Sadly we live in a society where deception is commonplace. You can never stop people from lying to you; but you can stop them in their tracks by not believing them.
The movement of your fingers, hands, arms and legs reveal your true feelings. Although a liar may be able to control his words, facial expressions and tone of voice, his body language betrays him.
In romance, observe and gain the upper hand with these easy to use tell-tale signs of lying.
Just a word of caution: whenever dealing with body language, never reach a conclusion based on one sign only. Look for a cluster. Where you notice more than three you can be sure the person is lying or at least hiding something.

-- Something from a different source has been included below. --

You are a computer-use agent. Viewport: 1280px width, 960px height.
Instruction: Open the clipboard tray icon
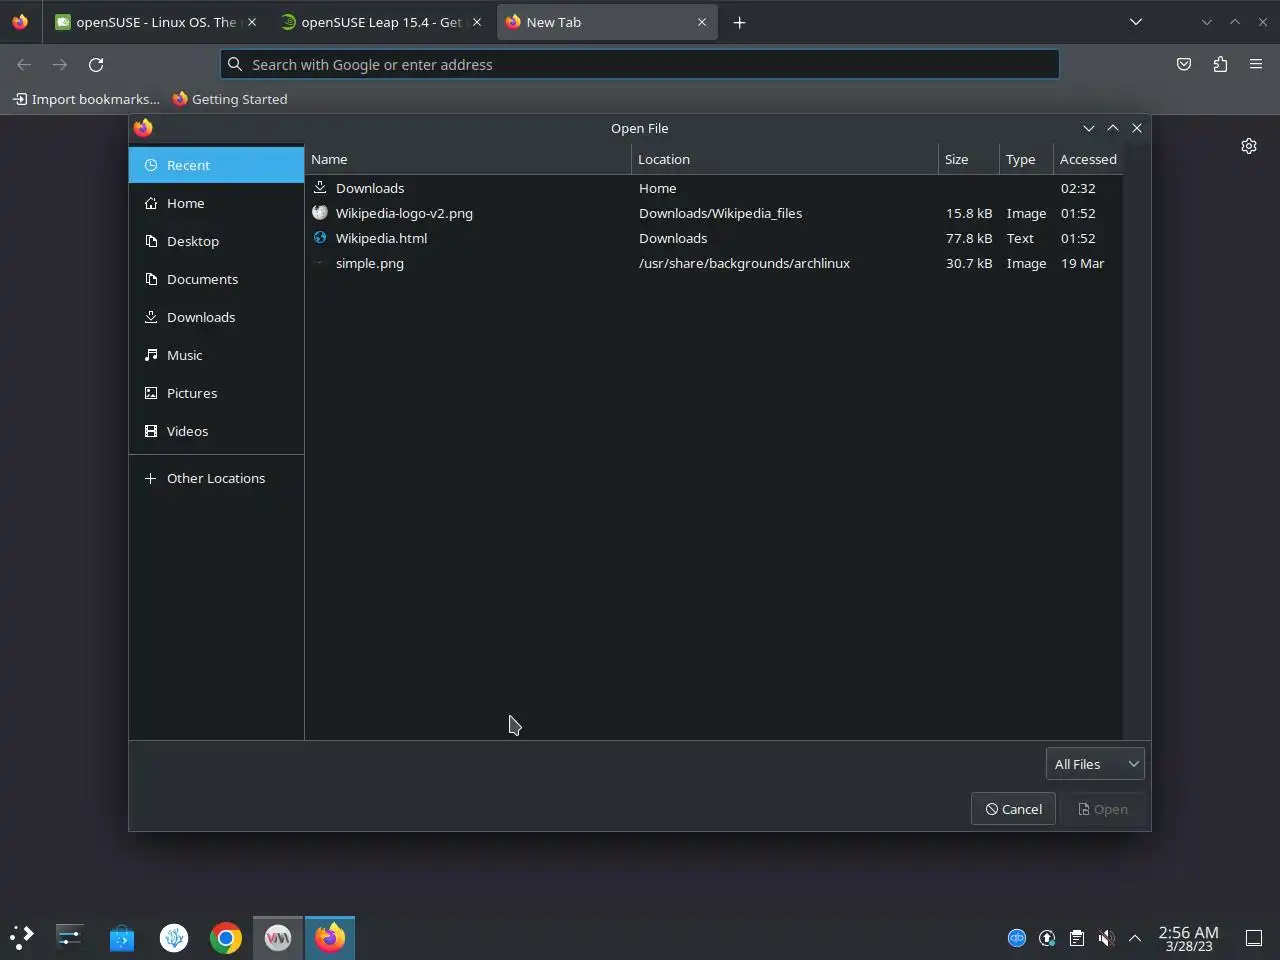[1076, 937]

Any emotional state, including lying, changes your body form and posture.
We gesture with our hands and arms. When someone is lying to you, he is less expressive; he keeps his hands in his lap if he is sitting, or at his side if he is standing, and his fingers may fold into his hands, almost like his fist is about to clench.

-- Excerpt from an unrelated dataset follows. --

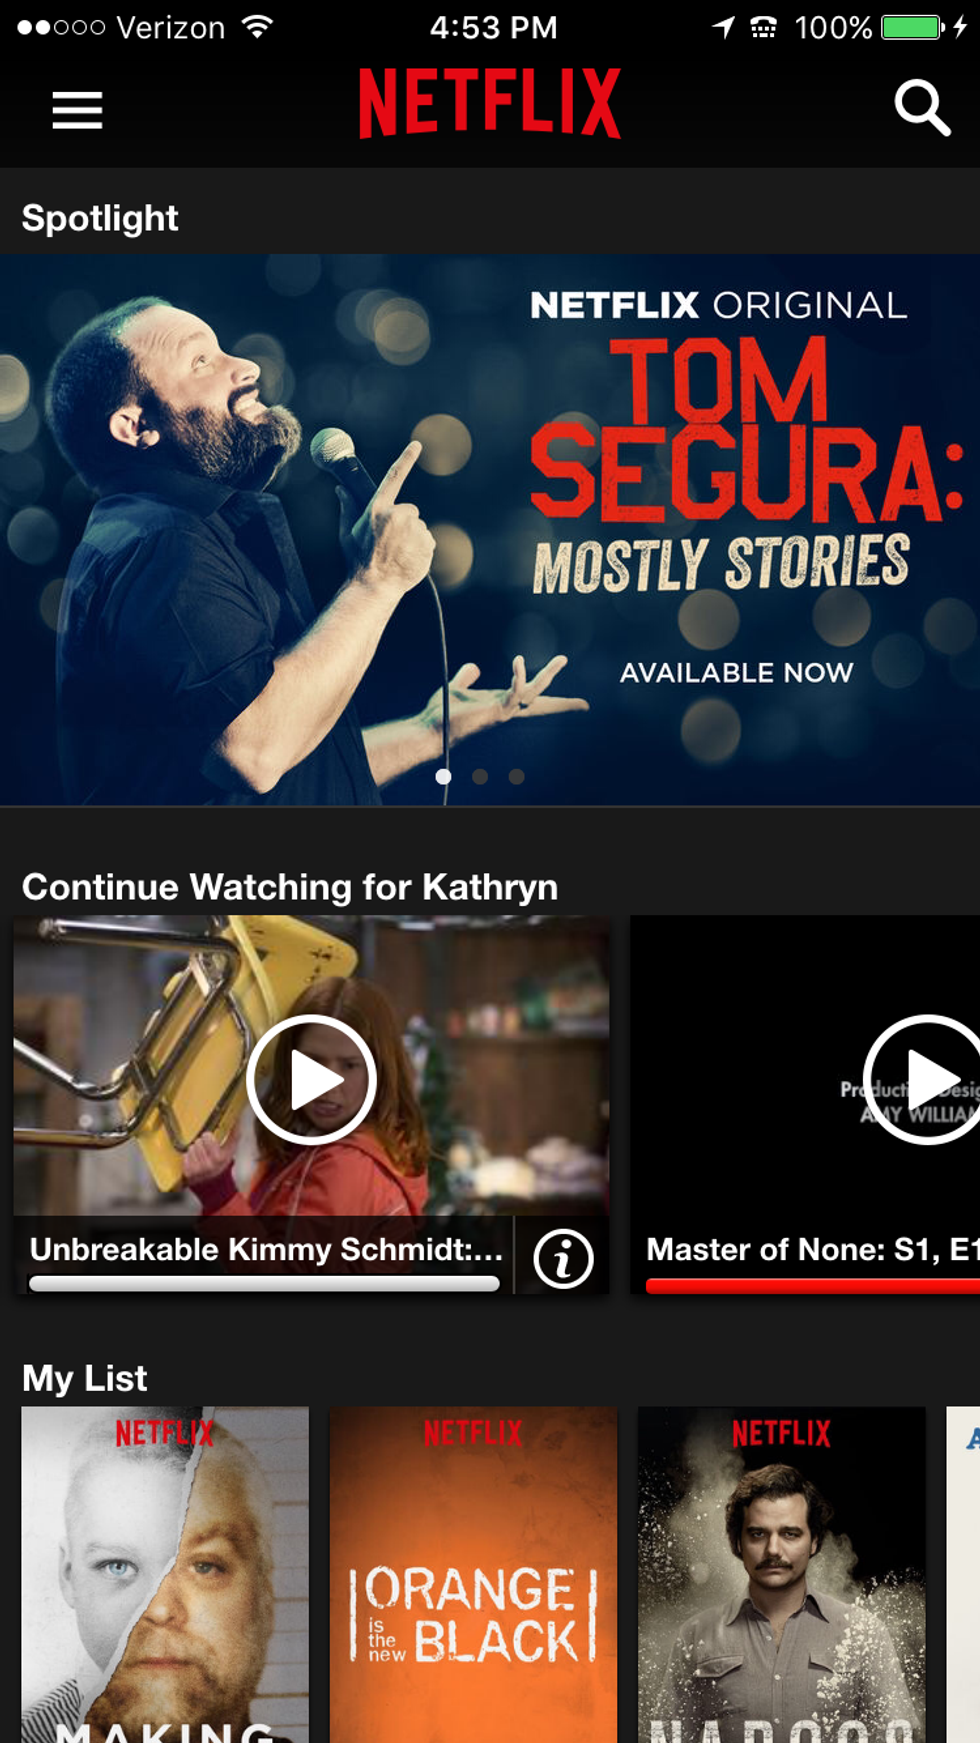Open the Tom Segura Mostly Stories banner
Image resolution: width=980 pixels, height=1743 pixels.
point(490,529)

He tucks his legs and keeps his arms close to his body, maybe crossed.
A liar usually hides his palms by facing them downwards or keeping them in his pockets. If someone gestures with their palms facing upwards, it shows honesty and truthfulness.
Avoiding eye contact is a common sign of lying. Instead his eyes dart from side to side, or focus on anything other than yours.
If he feels bad about lying, he touches his face area — nose, ears, mouth, throat or rubs his eyes. Some of these, however, can also signify deep concentration.
If he is tries to appear casual he may shrug his shoulders slightly.
A liar slouches.
He rarely faces you squarely, and instead stands sideways or turns completely away.
Look at gestures in conjunction with emotions and what is being said, to get the whole picture; for example, he smiles while expressing sorrow to a friend whose spouse left him.
Especially telling is to watch his initial reaction before he has time to mask his emotions.
A liar seldom touches you while he lies.
If you accuse a person of something and he denies it with, “It was NOT me,” there is a good chance he is guilty. (A truthful person is more likely to say, “It wasn’t me.”)
Most people who lie feel anxious. Keep on talking about the subject and note his anxiety levels. Anxiety reveals itself by:
him biting his nails
fidgeting and unable to sit still
tapping either his foot, fingers or hand
sweating
jiggling keys, coins or anything else in his pocket
whistling.
If someone wants to hide something he will avoid talking about it or anything similar. Discuss a related topic and notice if he tries to change the subject.
When you ask a question, “Where were you last night?” he tells you, “I was out with my friends.” If you remain silent, he adds something more, “We went to movies.” He keeps adding new facts until you respond and he feels he has convinced you. A guilty person tells his tale in bits and pieces until you confirm, at which point he stops. A truthful person would tell you the whole story right away.
A liar lacks assertiveness. His statements sound like questions with his voice, head and eyes lifting at the end of the statement, as though he is looking for reassurance.
He avoids using pronouns I, we, us and uses bland words like, “It went well,” instead of “I had a great time.”
A liar does not draw words out like, “Nooo,” because he is uncomfortable with his position.
His voice may be slightly higher than normal, and he delivers the lie in a flat tone.
When a person lies, he speaks slowly and sometimes stops completely, while he thinks about what to say next. Especially with regard to attitudes or beliefs, the speed of your reply speaks volumes.
When a certain restaurant chain recruits staff, they ask prospective employees if they have a problem serving different ethnic groups, and time the applicant’s response. The longer it takes her to answer no, the lower her score. A person with no prejudice would answer immediately, whereas someone prejudiced would have to process internally the ‘right’ answer.
His reactions may be out of proportion to the question. As Shakespeare said, “The lady doth protest too much.”
As we said, do not take any of these signs in isolation. But when more than three occur, warning bells should sound.